TASK TO CARRY OUT ▸ Start at the line that contains "Go to the Lien tab" in the listing below and extract every line through the last, exactly; leave pictures out.

(RECORDS FOR THE EXERCISE begins)

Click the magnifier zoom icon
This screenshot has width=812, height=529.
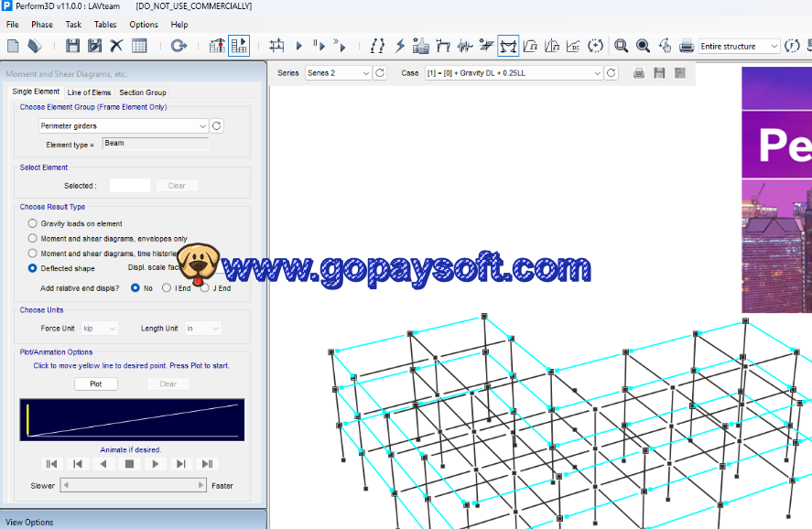pos(621,46)
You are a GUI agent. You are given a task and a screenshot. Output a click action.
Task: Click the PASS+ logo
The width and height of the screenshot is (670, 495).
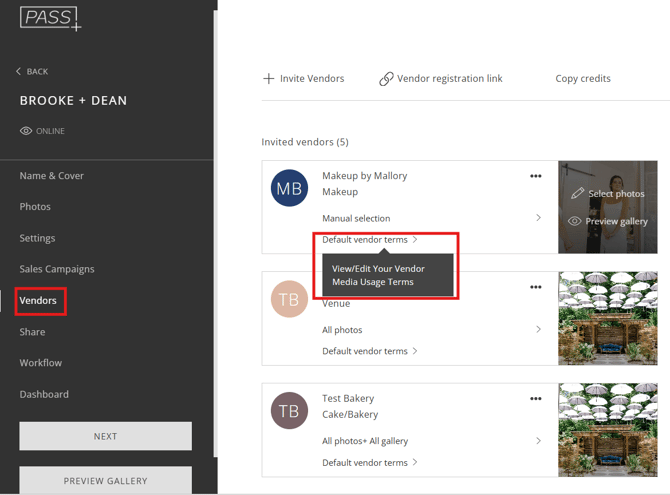tap(50, 18)
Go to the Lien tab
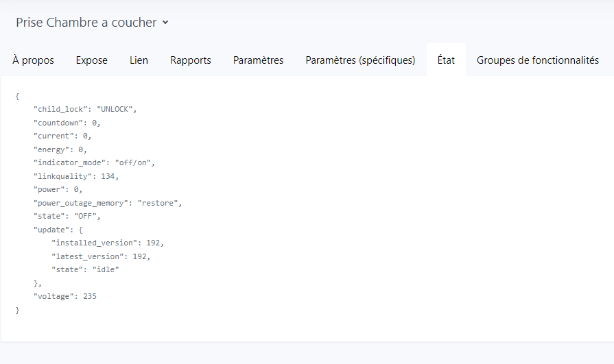 139,60
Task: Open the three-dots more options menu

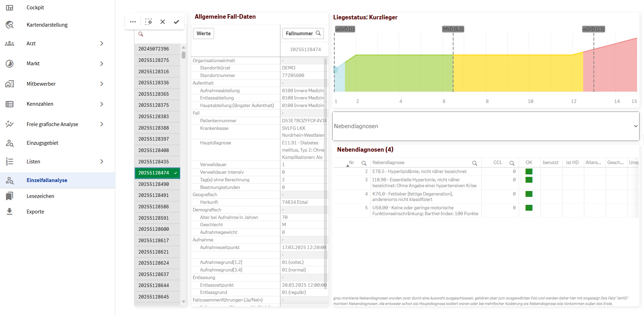Action: pyautogui.click(x=133, y=22)
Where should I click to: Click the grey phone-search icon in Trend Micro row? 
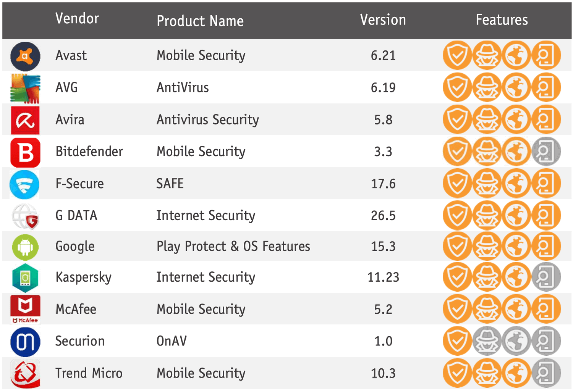(546, 373)
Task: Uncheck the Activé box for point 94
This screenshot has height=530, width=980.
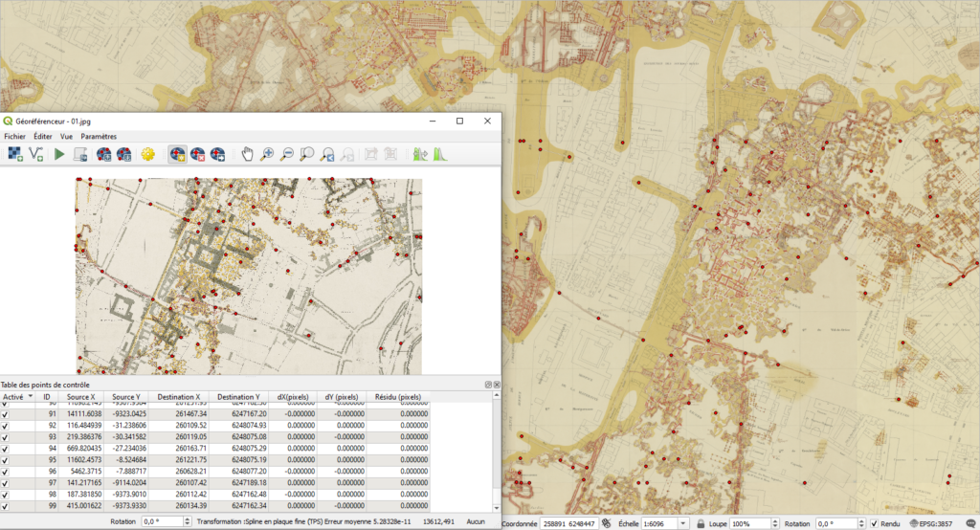Action: pyautogui.click(x=6, y=447)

(RECORDS FOR THE EXERCISE ends)

YOUR SOLUTION ▸
Go to the Lien tab
 139,60
Task: Open the three-dots more options menu

Action: pyautogui.click(x=133, y=22)
Where should I click to: Click the grey phone-search icon in Trend Micro row? 
(546, 373)
Task: Uncheck the Activé box for point 94
This screenshot has height=530, width=980.
Action: pyautogui.click(x=6, y=447)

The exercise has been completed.